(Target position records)
______________________________

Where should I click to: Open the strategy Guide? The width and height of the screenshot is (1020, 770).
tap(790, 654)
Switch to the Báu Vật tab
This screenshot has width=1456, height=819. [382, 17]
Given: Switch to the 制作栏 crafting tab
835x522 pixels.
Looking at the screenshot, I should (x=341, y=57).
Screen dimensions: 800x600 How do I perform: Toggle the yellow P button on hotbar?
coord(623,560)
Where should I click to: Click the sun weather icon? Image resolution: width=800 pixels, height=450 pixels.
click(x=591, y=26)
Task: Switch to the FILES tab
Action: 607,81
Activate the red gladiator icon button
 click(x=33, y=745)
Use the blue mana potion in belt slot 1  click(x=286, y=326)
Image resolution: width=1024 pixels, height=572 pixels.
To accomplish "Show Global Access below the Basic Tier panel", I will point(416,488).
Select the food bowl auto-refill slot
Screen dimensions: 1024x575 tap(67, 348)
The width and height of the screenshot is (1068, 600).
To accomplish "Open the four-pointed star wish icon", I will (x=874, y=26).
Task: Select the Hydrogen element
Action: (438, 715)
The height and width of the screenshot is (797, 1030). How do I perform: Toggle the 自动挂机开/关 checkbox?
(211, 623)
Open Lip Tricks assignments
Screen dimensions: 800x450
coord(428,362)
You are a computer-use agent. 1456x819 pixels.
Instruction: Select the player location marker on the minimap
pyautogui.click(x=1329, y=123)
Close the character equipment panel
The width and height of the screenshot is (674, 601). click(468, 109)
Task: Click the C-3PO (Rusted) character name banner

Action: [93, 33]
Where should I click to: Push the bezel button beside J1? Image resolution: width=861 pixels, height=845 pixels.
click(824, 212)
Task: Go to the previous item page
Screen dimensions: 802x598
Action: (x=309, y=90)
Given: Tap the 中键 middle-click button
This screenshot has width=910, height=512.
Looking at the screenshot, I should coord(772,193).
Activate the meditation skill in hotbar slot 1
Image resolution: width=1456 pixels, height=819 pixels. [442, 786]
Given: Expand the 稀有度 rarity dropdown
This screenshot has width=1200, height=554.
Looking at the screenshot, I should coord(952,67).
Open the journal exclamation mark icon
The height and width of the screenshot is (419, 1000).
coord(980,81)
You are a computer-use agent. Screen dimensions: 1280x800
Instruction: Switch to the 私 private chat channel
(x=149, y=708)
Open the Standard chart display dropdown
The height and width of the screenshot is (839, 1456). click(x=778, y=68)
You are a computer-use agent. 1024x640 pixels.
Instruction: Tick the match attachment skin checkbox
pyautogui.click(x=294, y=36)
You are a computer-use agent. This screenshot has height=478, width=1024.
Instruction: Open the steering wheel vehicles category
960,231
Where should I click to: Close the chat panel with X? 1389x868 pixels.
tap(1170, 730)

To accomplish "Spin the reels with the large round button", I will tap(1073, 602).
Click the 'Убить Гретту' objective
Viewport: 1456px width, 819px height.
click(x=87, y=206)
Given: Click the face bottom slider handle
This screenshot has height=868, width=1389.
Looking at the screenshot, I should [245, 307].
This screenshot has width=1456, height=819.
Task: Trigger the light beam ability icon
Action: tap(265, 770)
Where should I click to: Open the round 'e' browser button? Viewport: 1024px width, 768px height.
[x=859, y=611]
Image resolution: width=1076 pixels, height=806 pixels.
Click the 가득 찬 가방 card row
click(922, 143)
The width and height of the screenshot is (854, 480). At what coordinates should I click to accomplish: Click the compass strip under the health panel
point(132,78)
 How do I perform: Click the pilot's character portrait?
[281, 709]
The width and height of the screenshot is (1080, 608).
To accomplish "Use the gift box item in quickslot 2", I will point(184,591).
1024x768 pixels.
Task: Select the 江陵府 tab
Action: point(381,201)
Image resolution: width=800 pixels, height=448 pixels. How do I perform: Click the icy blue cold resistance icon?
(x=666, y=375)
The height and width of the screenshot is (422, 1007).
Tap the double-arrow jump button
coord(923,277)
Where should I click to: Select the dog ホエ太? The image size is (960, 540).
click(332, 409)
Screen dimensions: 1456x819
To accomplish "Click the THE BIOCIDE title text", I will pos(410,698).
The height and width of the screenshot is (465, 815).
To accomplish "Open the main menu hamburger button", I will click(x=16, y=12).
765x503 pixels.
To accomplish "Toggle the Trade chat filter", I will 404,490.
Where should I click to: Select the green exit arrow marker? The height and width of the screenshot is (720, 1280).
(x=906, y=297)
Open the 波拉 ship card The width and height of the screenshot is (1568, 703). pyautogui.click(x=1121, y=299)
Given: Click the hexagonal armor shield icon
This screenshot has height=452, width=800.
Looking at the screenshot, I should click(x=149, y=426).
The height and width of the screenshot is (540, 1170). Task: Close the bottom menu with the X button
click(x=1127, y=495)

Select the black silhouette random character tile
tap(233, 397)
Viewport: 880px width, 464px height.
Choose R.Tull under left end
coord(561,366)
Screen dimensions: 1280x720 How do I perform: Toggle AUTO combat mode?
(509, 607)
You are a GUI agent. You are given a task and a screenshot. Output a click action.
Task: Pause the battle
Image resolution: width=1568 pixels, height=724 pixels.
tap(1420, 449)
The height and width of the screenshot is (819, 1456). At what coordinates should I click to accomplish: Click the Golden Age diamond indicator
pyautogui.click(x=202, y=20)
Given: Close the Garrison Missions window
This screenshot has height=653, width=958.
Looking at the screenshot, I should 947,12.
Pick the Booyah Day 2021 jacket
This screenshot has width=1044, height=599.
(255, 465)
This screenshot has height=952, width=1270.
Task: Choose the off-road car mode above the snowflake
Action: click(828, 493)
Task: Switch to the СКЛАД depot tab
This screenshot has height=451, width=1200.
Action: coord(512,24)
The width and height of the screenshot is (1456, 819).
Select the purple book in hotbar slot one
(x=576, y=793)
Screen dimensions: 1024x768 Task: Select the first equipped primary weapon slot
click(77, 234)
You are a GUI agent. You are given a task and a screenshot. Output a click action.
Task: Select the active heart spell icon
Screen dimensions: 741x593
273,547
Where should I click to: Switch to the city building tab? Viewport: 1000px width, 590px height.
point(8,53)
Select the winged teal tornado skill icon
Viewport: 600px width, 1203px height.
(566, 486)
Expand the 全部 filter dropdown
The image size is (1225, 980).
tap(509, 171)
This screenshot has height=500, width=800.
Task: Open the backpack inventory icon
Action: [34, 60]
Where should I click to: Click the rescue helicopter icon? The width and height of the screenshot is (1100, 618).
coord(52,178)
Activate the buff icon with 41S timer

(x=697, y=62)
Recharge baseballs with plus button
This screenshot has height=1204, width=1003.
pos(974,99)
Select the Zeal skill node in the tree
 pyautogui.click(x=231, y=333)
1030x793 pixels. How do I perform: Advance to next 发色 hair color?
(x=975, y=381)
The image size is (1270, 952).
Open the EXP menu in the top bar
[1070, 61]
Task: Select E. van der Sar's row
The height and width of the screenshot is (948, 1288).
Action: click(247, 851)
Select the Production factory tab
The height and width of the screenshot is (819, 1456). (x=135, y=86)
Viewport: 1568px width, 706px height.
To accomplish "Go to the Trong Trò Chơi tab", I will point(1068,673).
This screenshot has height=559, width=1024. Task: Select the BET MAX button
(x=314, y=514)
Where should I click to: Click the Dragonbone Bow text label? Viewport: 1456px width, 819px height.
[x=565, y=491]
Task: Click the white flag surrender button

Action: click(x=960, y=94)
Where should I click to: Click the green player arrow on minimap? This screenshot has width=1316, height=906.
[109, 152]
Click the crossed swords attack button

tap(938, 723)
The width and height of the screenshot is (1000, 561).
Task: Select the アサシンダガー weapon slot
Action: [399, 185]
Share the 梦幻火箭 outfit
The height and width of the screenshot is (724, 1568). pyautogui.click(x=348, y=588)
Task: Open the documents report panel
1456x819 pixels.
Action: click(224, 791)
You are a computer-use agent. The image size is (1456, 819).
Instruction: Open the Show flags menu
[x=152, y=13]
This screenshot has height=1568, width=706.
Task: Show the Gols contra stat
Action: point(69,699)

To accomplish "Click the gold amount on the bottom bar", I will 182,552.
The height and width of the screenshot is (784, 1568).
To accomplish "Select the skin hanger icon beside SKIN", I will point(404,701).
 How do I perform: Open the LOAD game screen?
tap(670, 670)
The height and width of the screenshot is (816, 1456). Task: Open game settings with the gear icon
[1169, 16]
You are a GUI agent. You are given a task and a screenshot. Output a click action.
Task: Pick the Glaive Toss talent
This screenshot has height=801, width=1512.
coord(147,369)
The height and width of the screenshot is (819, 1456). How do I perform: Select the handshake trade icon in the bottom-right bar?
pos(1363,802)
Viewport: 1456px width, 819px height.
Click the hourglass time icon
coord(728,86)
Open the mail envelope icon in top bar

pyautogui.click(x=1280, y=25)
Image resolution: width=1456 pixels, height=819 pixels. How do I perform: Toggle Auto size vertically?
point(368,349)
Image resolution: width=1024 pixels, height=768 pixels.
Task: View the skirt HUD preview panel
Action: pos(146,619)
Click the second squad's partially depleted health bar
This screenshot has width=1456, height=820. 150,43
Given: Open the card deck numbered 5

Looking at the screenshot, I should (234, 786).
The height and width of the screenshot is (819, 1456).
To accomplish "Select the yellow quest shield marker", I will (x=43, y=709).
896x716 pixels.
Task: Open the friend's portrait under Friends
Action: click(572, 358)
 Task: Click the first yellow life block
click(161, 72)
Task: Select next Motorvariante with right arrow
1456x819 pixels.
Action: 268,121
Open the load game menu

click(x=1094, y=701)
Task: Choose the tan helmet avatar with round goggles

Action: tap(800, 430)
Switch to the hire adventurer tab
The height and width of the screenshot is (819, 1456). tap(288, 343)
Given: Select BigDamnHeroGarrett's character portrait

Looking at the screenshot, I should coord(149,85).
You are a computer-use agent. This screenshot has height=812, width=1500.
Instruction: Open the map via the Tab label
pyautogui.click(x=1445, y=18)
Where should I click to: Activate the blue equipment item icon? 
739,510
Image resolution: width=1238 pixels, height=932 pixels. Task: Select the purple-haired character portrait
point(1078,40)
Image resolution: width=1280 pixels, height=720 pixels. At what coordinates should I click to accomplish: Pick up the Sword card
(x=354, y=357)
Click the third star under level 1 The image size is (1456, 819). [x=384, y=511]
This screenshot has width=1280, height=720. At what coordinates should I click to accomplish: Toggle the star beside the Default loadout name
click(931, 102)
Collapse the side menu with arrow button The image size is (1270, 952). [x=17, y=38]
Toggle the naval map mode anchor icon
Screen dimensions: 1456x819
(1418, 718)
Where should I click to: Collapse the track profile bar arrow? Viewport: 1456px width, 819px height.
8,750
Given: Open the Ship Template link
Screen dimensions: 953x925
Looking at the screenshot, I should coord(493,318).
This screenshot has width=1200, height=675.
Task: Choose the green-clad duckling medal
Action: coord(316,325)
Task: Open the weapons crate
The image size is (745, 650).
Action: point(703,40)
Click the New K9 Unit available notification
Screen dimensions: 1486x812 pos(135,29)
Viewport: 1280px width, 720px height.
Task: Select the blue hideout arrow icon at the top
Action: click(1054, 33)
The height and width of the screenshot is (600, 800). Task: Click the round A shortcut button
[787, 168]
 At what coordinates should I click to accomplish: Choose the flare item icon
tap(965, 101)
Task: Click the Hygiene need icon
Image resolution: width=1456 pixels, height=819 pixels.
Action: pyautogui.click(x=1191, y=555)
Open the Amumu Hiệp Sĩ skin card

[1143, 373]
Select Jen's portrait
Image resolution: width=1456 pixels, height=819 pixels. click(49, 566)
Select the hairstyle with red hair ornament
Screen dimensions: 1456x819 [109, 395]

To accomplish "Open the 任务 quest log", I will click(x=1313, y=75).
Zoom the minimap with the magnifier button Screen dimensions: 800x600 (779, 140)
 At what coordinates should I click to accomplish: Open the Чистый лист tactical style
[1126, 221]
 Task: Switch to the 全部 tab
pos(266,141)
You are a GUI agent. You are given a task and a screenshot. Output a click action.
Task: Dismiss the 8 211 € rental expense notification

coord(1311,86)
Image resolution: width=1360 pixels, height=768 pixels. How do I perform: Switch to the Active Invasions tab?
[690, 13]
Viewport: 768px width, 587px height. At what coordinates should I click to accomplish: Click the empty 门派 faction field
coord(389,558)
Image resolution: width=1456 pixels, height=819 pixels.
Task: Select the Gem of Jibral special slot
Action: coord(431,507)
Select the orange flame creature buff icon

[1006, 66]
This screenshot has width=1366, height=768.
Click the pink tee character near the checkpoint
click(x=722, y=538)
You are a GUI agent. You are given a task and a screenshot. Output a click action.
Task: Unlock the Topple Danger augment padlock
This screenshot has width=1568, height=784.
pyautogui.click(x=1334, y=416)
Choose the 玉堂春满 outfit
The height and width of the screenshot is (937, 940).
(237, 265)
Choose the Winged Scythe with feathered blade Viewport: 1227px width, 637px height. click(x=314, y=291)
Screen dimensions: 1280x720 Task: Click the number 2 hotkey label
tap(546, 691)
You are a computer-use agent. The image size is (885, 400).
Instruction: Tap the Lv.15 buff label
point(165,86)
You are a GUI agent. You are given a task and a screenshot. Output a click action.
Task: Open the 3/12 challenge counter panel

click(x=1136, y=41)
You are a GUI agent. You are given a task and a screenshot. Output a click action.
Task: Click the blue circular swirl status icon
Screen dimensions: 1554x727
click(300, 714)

______________________________

### GOAL OF THE EXERCISE
Copy out the lines of the records from the one containing "The height and width of the screenshot is (784, 1568)." through the one containing "click(161, 72)", both included, without changing anything.

### TASK RESPONSE
The height and width of the screenshot is (784, 1568).
To accomplish "Select the skin hanger icon beside SKIN", I will point(404,701).
 How do I perform: Open the LOAD game screen?
tap(670, 670)
The height and width of the screenshot is (816, 1456). Task: Open game settings with the gear icon
[1169, 16]
You are a GUI agent. You are given a task and a screenshot. Output a click action.
Task: Pick the Glaive Toss talent
This screenshot has height=801, width=1512.
coord(147,369)
The height and width of the screenshot is (819, 1456). How do I perform: Select the handshake trade icon in the bottom-right bar?
pos(1363,802)
Viewport: 1456px width, 819px height.
Click the hourglass time icon
coord(728,86)
Open the mail envelope icon in top bar

pyautogui.click(x=1280, y=25)
Image resolution: width=1456 pixels, height=819 pixels. How do I perform: Toggle Auto size vertically?
point(368,349)
Image resolution: width=1024 pixels, height=768 pixels.
Task: View the skirt HUD preview panel
Action: pos(146,619)
Click the second squad's partially depleted health bar
This screenshot has width=1456, height=820. 150,43
Given: Open the card deck numbered 5

Looking at the screenshot, I should (234, 786).
The height and width of the screenshot is (819, 1456).
To accomplish "Select the yellow quest shield marker", I will (x=43, y=709).
896x716 pixels.
Task: Open the friend's portrait under Friends
Action: click(572, 358)
 Task: Click the first yellow life block
click(161, 72)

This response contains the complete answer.